Tuesday, February 26, 2008

Chris Buttars Stripped Of Utah State Senate Confirmation Committee Chairmanship For Strong-Arming 4th District Judge Derek Pullan

Sen. Chris Buttars has been stripped of his chairmanship of the Utah State Senate Judicial Confirmation Committee, which screens the governor's nominees for the bench, and replaced by Sen. Greg Bell. Full story published in the Salt Lake Tribune.

Senate President John Valentine announced the change on Monday February 25th, but would not say why the decision was made, beyond noting that it is the prerogative of the president to select committee leaders.

The abrupt and auspiciously-timed ouster comes amid controversy over a letter Buttars, who chaired the committee since 2002, wrote to Fourth District Judge Derek Pullan in support of a friend and political supporter locked in a legal battle with the city government of Mapleton. Buttars already has been under fire for the controversial "black-baby remark" made on the Senate floor February 12th, widely and sometimes-hysterically misintepreted as a racial remark.

A Paul Rolly column published in the Salt Lake Tribune on February 22nd further explains the issue in Mapleton. Wendell Gibby, a radiologist who has been a prominent supporter of Chris Buttars and a donor to his previous campaigns, wants to build 60 homes on 120 acres he owns in the foothills above Mapleton, and has been locked in a zoning dispute with the city. The area has been classified as an "Environmentally Restricted Zoning District".

But when push came to shove, Judge Pullan ruled against Gibby, opining that the city could force a right of way on Gibby's land under the theory of a "one-way emergency access road". This triggered a letter on State Senate letterhead from Buttars to Gibby, using derogatory and even threatening syntax in criticizing the judge.

Buttars wrote: "As chair of the Senate Confirmation Committee, I was subject to some criticism for having supported your confirmation. Your critics expressed concern for your lack of legal experience, they were also concerned that your political participation on some issues would prejudice future decisions."

Buttars also wrote: "I had hoped that we had appointed a judge that would err on the side of individual rights, not a liberal activist judge who would champion government." He added that he was "embarrassed" that he had supported Pullan.

The text of the entire letter can be found HERE.

Buttars has sponsored several bills that personally benefit Gibby, and he has allowed Gibby to use his Senate office to do his own lobbying, which prompted complaints from some legislators.

Reports of the letter, which the judge filed in the case as "ex parte communication," reportedly caused a stir in the legal community. Retired University of Utah law professor John Flynn called Buttars' contact with the judge far beyond the pale. "No elected representative should engage in that kind of conduct, particularly if they have a position of power in the Legislature dealing with the judiciary," Flynn said. "It's just not an appropriate thing to do."

Selection of Greg Bell, who represents District 22 from Fruit Heights, as the replacement chairman has drawn praise.

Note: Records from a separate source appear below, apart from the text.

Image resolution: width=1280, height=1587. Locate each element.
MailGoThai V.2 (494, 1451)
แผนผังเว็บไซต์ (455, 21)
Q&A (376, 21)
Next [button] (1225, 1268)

For his part, Bell doesn't expect to change much about how the committee is run. Buttars will remain a member of the confirmation committee.

In a related story aired by KSL Channel 5, it looks like the State Senate is trying to find a different sponsor for SB267, which would outlaw domestic partner registries in Utah. This might be a smart political move. Any bill sponsored by Buttars will receive exceptional scrutiny for the time being until the furor over his remark dies down. Like it or not, he's politically wounded, and should not be sponsoring any controversial legislation or "must-pass" bills for the near future.

Commentary: Even though I've been extremely critical of the witch-hunt directed towards Buttars over his "insensitive" remark, this is a separate, and much more serious issue. This touches upon the integrity of a committee chairmanship. Consequently, I support the removal of Senator Buttars from his committee chairmanship. His letter, written on official letterhead, and using derogatory syntax, makes it appear Buttars is exercising improper influence by "strong-arming" the judge. The political relationship between Buttars and Gibby also appears to be becoming incestuous in nature. Buttars' action does not make him unworthy to be a state senator, but it does make him unworthy for the additional responsibilities of a committee chairmanship.

What I'd like to know is why did the State Senate wait ten months to take this action? Removing Buttars now makes it look like the State Senate is trying to cover its tracks over the "black baby" issue rather than exercise legitimate political discipline. The action is clearly warranted and very much overdue, but the auspicious timing makes it look opportunistic.

Add to this the fact that state lawmakers have been found to take gifts from lobbyists, some taking gifts of an aggregate value in excess of $5,000 in one year, and I see a legislature that needs to be put under a microscope.